**Task objective**
Repeat the records below exactly, line for line.
━━ Supplied material
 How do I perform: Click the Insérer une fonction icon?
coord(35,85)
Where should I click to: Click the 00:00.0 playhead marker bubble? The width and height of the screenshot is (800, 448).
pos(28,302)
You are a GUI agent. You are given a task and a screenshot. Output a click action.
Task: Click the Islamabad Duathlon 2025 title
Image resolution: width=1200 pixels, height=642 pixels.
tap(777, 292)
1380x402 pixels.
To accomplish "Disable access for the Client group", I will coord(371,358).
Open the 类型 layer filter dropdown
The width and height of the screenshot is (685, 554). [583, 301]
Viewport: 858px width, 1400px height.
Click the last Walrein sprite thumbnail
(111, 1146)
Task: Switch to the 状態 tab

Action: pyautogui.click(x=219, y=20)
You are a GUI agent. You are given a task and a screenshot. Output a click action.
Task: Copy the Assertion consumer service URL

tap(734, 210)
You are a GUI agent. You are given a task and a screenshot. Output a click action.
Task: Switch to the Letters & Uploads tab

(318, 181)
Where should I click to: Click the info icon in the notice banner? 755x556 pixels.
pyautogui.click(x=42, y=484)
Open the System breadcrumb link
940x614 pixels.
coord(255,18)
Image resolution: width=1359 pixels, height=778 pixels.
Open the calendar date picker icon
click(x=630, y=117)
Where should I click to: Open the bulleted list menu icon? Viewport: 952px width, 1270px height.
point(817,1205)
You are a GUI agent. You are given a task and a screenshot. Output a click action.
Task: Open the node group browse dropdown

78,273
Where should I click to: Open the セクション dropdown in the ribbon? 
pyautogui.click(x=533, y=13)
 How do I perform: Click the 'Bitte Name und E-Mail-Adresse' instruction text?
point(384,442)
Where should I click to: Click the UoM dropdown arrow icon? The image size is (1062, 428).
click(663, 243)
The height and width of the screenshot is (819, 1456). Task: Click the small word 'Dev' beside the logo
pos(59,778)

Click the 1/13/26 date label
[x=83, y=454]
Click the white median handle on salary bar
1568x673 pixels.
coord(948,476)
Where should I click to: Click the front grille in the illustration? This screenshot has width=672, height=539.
━━━━
**Worked solution**
 How do I perform: Click the Insérer une fonction icon?
coord(35,85)
Where should I click to: Click the 00:00.0 playhead marker bubble? The width and height of the screenshot is (800, 448).
pos(28,302)
You are a GUI agent. You are given a task and a screenshot. Output a click action.
Task: Click the Islamabad Duathlon 2025 title
Image resolution: width=1200 pixels, height=642 pixels.
tap(777, 292)
1380x402 pixels.
To accomplish "Disable access for the Client group", I will coord(371,358).
Open the 类型 layer filter dropdown
The width and height of the screenshot is (685, 554). [583, 301]
Viewport: 858px width, 1400px height.
Click the last Walrein sprite thumbnail
(111, 1146)
Task: Switch to the 状態 tab

Action: pyautogui.click(x=219, y=20)
You are a GUI agent. You are given a task and a screenshot. Output a click action.
Task: Copy the Assertion consumer service URL

tap(734, 210)
You are a GUI agent. You are given a task and a screenshot. Output a click action.
Task: Switch to the Letters & Uploads tab

(318, 181)
Where should I click to: Click the info icon in the notice banner? 755x556 pixels.
pyautogui.click(x=42, y=484)
Open the System breadcrumb link
940x614 pixels.
coord(255,18)
Image resolution: width=1359 pixels, height=778 pixels.
Open the calendar date picker icon
click(x=630, y=117)
Where should I click to: Open the bulleted list menu icon? Viewport: 952px width, 1270px height.
point(817,1205)
You are a GUI agent. You are given a task and a screenshot. Output a click action.
Task: Open the node group browse dropdown

78,273
Where should I click to: Open the セクション dropdown in the ribbon? 
pyautogui.click(x=533, y=13)
 How do I perform: Click the 'Bitte Name und E-Mail-Adresse' instruction text?
point(384,442)
Where should I click to: Click the UoM dropdown arrow icon? The image size is (1062, 428).
click(663, 243)
The height and width of the screenshot is (819, 1456). Task: Click the small word 'Dev' beside the logo
pos(59,778)

Click the 1/13/26 date label
[x=83, y=454]
Click the white median handle on salary bar
1568x673 pixels.
coord(948,476)
Where should I click to: Click the front grille in the illustration? This screenshot has width=672, height=539.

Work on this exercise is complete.